══ Extrait à lire
CE, 1964, Sté des huileries de Chauny
Responsabilité pour promesse administrative illégale
Le Conseil d’État admet que la formulation d’engagements illégaux constitue une faute de nature à engager la responsabilité de la personne publique : la faute réside dans l’engagement contraire à la légalité, et non dans le seul fait de ne pas l’exécuter.
Fiche de décision
Conseil d'Etat, sect., 24/04/1964, 58657, Rec. p. 245
Faits. L’administration avait convaincu des fabricants d’huiles d’acquérir un stock du Groupement national d’achat des produits oléagineux en s’engageant à prendre en charge les conséquences d’une variation des prix en cas de retour à la liberté des transactions ; cet engagement, dépourvu de base légale, n’a pas été honoré.
════
## À faire
1. Relevez toutes les indications qui composent la référence de la décision dans l'extrait sur l'arrêt des huileries de Chauny.
2. Poursuivez l'extrait sur l'arrêt des huileries de Chauny après sa dernière phrase.
══ Données fournies
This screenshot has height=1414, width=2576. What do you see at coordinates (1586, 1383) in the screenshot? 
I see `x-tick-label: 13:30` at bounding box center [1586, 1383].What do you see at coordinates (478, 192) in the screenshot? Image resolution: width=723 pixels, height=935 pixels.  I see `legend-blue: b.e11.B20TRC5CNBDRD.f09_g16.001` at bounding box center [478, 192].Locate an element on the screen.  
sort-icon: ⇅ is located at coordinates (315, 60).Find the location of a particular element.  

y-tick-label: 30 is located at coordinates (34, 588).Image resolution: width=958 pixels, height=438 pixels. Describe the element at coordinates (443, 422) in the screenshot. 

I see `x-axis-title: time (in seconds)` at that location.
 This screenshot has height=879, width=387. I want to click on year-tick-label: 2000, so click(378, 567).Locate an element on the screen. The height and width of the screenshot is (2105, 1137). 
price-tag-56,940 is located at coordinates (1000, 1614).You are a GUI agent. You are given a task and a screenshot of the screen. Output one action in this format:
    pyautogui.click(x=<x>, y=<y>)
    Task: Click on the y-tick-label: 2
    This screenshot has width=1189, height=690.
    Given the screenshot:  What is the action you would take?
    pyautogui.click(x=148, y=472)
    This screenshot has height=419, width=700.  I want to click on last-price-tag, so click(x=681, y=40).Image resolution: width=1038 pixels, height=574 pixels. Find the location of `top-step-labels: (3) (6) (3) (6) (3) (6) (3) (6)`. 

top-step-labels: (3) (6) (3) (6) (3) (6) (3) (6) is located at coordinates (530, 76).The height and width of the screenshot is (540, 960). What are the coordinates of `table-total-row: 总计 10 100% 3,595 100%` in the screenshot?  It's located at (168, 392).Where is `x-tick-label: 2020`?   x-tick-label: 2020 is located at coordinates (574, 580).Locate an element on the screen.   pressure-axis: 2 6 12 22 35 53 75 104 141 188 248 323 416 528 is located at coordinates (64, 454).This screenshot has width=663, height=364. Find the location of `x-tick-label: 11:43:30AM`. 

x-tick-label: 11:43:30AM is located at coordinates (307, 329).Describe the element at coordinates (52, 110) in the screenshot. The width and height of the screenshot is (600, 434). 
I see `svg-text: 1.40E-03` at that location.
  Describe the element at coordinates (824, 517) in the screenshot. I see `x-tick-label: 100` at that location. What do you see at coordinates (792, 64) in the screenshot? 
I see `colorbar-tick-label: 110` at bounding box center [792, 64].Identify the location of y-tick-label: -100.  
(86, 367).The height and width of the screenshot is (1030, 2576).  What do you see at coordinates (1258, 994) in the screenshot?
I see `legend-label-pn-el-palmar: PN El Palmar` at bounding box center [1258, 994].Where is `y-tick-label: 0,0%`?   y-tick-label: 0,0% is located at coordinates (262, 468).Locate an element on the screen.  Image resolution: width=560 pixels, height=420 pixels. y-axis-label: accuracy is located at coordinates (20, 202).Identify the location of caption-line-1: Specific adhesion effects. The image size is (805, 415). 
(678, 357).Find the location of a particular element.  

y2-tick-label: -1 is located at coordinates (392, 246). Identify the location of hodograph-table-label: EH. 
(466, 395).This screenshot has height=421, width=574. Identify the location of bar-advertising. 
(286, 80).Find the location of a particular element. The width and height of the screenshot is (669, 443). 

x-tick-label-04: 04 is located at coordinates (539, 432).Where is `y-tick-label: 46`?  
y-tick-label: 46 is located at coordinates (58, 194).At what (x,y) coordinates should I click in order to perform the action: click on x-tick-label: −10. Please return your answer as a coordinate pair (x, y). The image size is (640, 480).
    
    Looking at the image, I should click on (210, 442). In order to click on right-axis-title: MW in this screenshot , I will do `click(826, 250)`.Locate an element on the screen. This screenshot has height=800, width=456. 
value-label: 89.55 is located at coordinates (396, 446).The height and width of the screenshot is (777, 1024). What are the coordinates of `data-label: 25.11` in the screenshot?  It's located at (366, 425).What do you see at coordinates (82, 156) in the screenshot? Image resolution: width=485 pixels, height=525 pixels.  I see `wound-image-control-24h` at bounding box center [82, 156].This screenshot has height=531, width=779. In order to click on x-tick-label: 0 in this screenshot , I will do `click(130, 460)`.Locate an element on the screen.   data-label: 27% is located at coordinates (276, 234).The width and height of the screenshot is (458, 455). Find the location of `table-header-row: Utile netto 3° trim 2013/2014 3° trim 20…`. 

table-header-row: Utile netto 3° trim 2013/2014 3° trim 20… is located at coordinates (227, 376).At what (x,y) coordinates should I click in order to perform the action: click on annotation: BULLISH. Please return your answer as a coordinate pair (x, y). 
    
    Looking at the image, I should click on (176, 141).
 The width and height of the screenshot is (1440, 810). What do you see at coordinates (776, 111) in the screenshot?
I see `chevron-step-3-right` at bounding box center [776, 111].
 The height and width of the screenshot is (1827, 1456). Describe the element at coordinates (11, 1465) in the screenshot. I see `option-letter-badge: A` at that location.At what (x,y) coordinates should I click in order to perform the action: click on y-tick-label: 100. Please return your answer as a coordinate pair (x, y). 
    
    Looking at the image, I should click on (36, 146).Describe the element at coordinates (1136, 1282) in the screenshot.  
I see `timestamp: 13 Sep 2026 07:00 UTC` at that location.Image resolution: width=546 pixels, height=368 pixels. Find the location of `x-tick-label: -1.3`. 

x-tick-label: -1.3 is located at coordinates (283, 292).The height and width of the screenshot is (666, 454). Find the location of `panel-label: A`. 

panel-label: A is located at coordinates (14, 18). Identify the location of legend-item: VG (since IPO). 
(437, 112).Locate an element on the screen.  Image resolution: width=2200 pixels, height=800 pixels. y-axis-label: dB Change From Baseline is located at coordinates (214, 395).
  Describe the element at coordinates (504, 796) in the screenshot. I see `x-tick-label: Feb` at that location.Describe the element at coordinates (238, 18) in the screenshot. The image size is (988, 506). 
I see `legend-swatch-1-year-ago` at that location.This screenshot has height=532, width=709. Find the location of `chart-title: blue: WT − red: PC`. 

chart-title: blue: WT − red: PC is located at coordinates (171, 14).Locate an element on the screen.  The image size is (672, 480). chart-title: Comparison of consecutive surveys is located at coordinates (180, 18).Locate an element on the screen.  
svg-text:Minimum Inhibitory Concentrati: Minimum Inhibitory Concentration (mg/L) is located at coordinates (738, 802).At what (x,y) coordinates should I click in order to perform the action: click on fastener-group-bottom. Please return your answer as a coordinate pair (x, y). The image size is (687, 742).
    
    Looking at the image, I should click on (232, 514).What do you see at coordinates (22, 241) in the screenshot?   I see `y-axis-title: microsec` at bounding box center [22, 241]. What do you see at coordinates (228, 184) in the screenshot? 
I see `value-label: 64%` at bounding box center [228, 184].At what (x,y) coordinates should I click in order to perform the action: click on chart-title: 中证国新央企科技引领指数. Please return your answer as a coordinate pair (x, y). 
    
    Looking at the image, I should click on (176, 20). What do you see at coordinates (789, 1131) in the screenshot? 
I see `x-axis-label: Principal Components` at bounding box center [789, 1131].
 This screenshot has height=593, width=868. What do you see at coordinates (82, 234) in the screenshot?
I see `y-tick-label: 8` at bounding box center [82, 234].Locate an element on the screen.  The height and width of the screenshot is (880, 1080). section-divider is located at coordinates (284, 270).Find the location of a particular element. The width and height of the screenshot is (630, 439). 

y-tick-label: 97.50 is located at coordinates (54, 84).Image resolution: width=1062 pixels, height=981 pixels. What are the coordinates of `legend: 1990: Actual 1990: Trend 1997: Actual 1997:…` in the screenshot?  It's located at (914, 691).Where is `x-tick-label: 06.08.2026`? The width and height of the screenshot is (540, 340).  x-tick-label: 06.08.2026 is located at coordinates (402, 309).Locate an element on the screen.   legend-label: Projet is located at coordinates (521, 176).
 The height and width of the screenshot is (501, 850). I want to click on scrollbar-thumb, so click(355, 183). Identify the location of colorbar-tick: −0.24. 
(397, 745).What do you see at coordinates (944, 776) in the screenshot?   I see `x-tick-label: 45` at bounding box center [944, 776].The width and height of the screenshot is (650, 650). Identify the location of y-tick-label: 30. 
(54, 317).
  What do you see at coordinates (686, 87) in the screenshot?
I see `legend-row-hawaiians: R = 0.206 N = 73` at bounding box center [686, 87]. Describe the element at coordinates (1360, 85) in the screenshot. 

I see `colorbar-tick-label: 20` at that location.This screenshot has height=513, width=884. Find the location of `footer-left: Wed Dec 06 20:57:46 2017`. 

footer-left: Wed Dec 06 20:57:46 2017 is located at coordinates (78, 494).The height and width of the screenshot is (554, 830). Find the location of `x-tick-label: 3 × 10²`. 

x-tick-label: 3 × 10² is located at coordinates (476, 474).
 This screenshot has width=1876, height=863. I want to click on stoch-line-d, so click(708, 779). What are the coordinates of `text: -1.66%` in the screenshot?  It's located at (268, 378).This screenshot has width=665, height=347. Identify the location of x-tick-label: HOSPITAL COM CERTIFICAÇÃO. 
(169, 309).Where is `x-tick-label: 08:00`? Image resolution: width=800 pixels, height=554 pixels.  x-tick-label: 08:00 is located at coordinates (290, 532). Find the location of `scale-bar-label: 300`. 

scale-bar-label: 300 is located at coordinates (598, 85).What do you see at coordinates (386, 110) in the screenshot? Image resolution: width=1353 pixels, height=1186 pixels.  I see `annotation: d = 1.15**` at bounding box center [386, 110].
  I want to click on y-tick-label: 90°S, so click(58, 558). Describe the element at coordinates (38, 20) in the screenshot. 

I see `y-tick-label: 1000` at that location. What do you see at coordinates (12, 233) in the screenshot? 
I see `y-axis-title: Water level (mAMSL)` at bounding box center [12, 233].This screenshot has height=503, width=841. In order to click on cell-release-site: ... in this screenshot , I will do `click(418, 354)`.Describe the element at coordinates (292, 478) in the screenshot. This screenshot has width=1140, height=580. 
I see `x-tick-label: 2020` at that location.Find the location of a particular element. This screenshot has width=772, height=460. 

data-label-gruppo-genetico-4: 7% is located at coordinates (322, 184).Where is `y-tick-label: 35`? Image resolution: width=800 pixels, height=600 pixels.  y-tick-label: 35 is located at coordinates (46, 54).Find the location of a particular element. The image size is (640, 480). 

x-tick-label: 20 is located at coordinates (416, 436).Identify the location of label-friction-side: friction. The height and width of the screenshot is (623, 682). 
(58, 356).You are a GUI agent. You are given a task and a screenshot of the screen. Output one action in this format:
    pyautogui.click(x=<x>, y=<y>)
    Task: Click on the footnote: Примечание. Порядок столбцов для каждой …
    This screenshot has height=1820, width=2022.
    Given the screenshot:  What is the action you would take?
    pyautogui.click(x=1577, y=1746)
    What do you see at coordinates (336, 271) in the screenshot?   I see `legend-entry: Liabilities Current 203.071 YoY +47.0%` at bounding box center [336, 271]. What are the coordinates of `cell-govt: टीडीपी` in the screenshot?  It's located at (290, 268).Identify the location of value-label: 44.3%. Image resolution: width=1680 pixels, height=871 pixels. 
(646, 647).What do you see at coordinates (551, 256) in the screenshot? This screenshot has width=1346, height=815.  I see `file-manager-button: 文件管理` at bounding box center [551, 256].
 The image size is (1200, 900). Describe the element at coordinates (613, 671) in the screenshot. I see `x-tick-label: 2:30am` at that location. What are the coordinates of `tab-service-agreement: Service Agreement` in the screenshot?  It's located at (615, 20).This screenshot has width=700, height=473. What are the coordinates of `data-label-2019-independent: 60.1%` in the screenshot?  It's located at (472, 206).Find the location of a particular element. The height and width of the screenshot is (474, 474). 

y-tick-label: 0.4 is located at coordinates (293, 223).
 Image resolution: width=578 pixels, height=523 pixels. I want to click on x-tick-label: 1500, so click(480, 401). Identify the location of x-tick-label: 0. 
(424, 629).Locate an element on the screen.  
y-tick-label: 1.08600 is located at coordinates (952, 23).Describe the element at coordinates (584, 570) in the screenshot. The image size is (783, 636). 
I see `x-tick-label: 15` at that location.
════
## Corrigé des activités
1. Conseil d'Etat ; sect. ; 24/04/1964 ; 58657 ; Rec. p. 245

2.
Enjeu juridique. La prise d'un engagement illégal par l'administration, puis le refus de l'exécuter, engage-t-elle sa responsabilité pour faute ?
Solution. Le Conseil d’État juge que les engagements illégaux constituent une faute de nature à engager la responsabilité de l’État au titre des préjudices causés aux industriels.
Perspective. L’arrêt abandonne la position selon laquelle ne pas tenir une promesse illégale rétablirait la légalité. Il consacre la possibilité d’indemnisation pour promesse administrative non tenue, indépendamment de la légalité de l’engagement, sous réserve de la preuve d’un préjudice.